ネパール人留学生、パタック スーリヤさんと、ジギャン タパさんから話を聞きました。 スーリヤさんは将来政治家を目指す院生で、日本で経営の勉強をしています。スーリヤさんは政治情勢に詳しく、話によると、今回の選挙の最大のポイントは マオイストに完全に支配されている地域で公正な選挙が行われるかどうかということでした。マオイストは、2年前には8政党の取り決めに調印したにもかかわらず、 現在その約束を守っていなかったり、下部組織が暴力行為を続けていたりしています。はたしてマオイストが選挙とその後の新政権に対して、協力して民主化を 進めていけるのかということが興味深い問題です。 南部の治安悪化が懸念されていますが、世界で問題となっているようなテロ行為はないということでした。

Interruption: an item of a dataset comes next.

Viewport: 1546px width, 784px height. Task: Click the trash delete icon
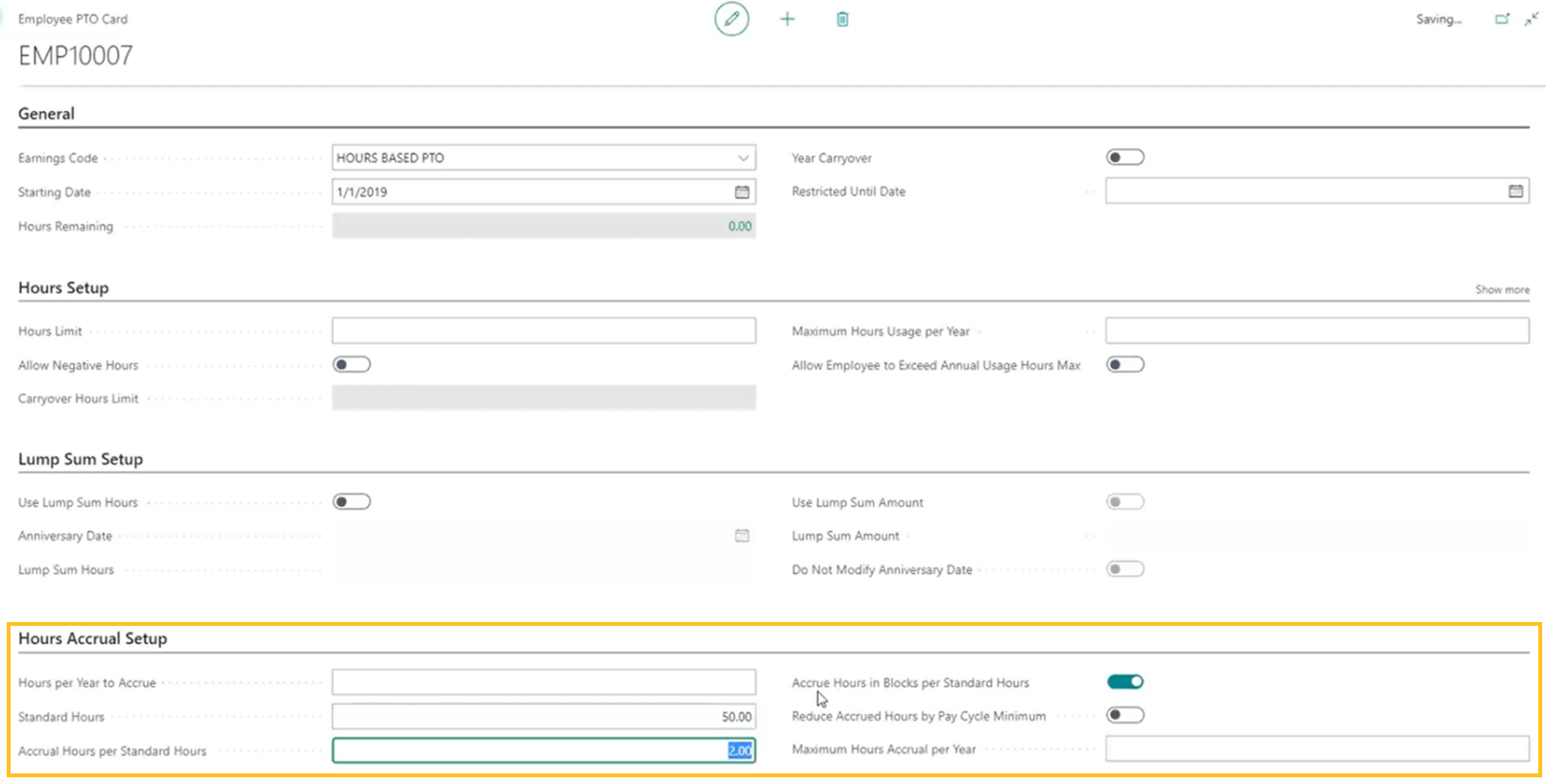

パタさんは様々なテレビ番組でも活躍中の留学生です。現在のネパールは、選挙の実施に向けてなんとか国内をまとめようとしていますが、選挙後に 国をどういう方向にもっていくのかということまで考える余裕がないそうです。選挙を実現するためにマオイストやタライ平原の勢力と妥協点を見つけて いくことも重要ですが、その後の国づくりをしっかりしないと、また第2のマオイストやマデシ勢力が発生してしまいます。また、不安定な状況が続いているために、 教育を受けられる富裕層はよりよい環境や機会を求めてどんどん国外へ流出しているそうです。二人の話で共通していたのは、ネパールの豊富な水力資源が 今後のネパール開発に大きく関わってくるということでした。遠方より、ありがとうございました。